Dans son dernier roman en date, Clandestine, l’écrivain s’attache à une période glaciaire de l’Histoire de l’Occident (et du Monde) : le temps sombre, crédule et obscène à la fois qui suivit la chute du Mur de Berlin.
Nous sommes dans Clandestine au début du 21e siècle, à Bruxelles, dans un temps bouleversé de guerre froide soudain réchauffée, de guerres civiles et attentats de toutes sortes. Les grandes migrations ont été un des effets immédiats de l’après communisme dans une globalisation des intérêts d’État et des oligarques de tous bords. Une courroie de transmission essentielle dans la mondialisation : l’espionnage.
Alain Berenboom, avocat et romancier, a toujours pratiqué une littérature de l’engagement, celui du dévoilement des couches les plus ensevelies de notre Histoire. On le sait aussi passionné de cinéma et, réunissant encore ici ces qualités jubilatoires, il nous fait des clins d’œil réguliers dans un montage narratif qui use de la tragi-comédie, du réel ironisé, d’une sorte de burlesque que recèle toute vérité. Il y a toujours chez l’auteur une attention extrêmement fine au ratage de tous bords et aux ratés de toutes extraces.
Nous sommes à Bruxelles, en 2005, l’année de l’accession au pouvoir présidentiel de Vladimir Poutine. Iulia, une jeune Russe, vient de s’échapper de façon cocasse et audacieuse du Centre fermé et de transit le Caricole, près de Zaventem où elle est en détention après avoir été arrêtée à l’aéroport pour des questions de papier (elle vient d’Israël) et risque d’être expulsée vers Moscou où le Mossad et le KGB ne font pas bon ménage. Grâce aux réseaux toujours actifs dans ce genre de Centre, Iulia cherche un abri et aboutit chez un avocat bruxellois, Cyrille Biederman, qui lui propose, contre toute déontologie mais en toute logique, de l’héberger chez sa mère, qui accepte volontiers. Elle n’oublie pas son passé d’émigrée russe. Il se fait que la mère de Biederman perd un peu la tête car ce rôdeur d’Alzheimer l’a saisie par le bout du cœur. L’auteur nous offre des scènes fortes et frémissantes d’humour autour de cette maladie comme métaphore de notre époque.
Le lecteur apprend de scène en scène, de chapitre en chapitre, le passé et l’activité de la belle espionne Iulia, de l’ami d’enfance retrouvé de Biederman, Errol, qui aurait été aussi un des employeurs de la troublante et équivoque Iulia.

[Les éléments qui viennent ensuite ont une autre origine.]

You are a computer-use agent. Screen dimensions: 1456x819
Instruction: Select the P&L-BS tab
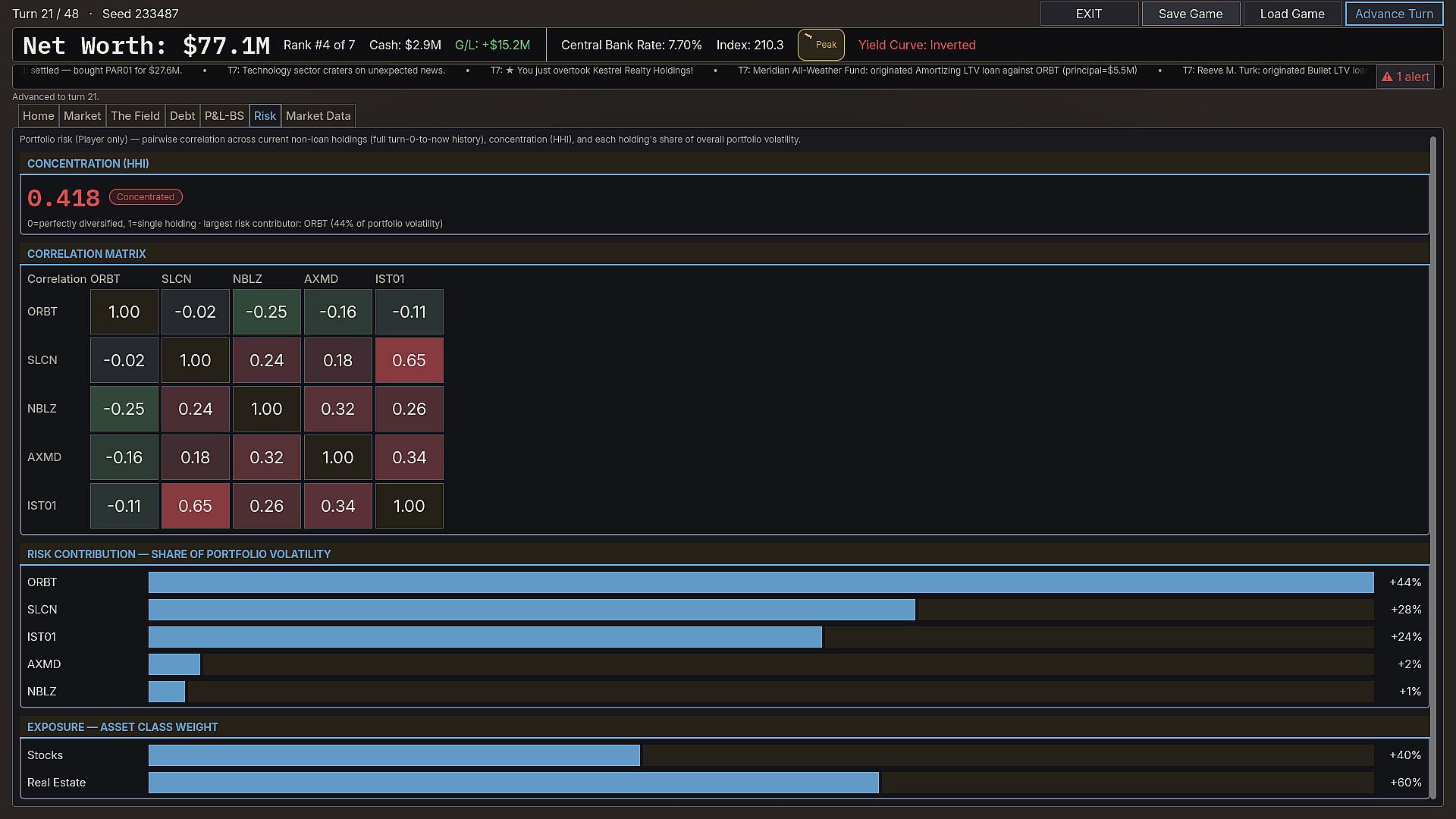click(224, 116)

De page en page, l’Histoire ouvre les portes à la fiction de telle sorte que l’auteur, féru de mise en scène cinématographique, nous livre un montage de séquences romanesques en modifiant sans cesse la hauteur de la caméra et la profondeur de champ des situations.

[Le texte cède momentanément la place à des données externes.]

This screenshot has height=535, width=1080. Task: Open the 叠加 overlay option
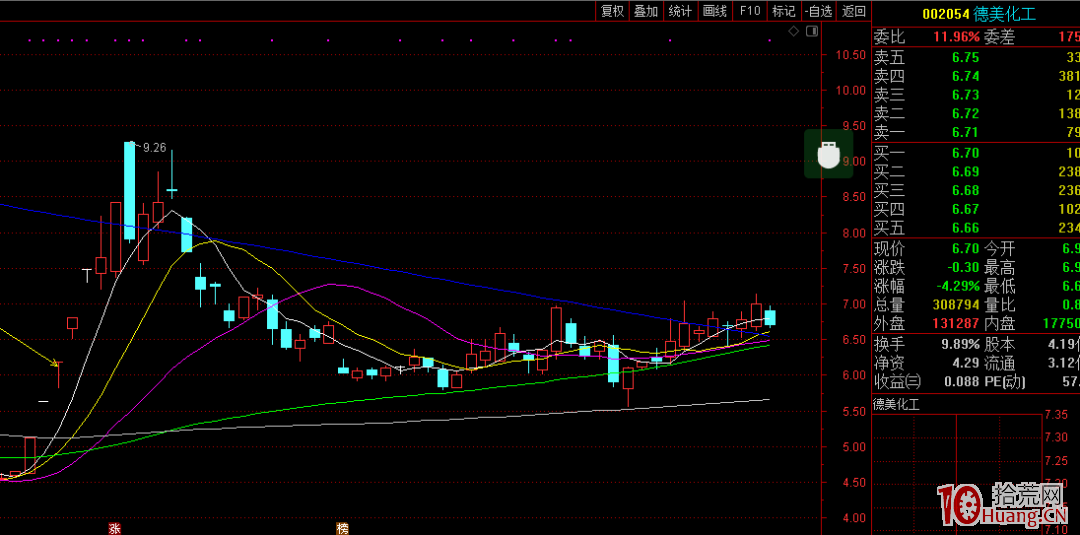[646, 11]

Avec Alain Berenboom, on voyage sans cesse, et dans cette Clandestine, les décors de ce roman d’espionnage, d’aventure, de mystères de famille et de clandestinité, l’émotion affleure sans cesse, comme dans un film de Billy Wilder, comme un écho de la comédie du monde qui fait de ce roman un grand livre sur une époque où le temps, la géopolitique, la morale ont changé d’axe.
– Vous avez lu trop de romans de gare Cyrille, Vladimir Vladimirovitch était juste un obscur agent du service, un fonctionnaire un peu terne.
– Je ne crois pas un mot de toutes les méchancetés que les télés débitent sur Poutine, intervint ma mère.
– Que se passe-t-il maman ? Tu t’intéresses à nouveau à la politique russe malgré la disparition des communistes ?
Un roman de haut vol, celui où le comique est une esthétique du désastre.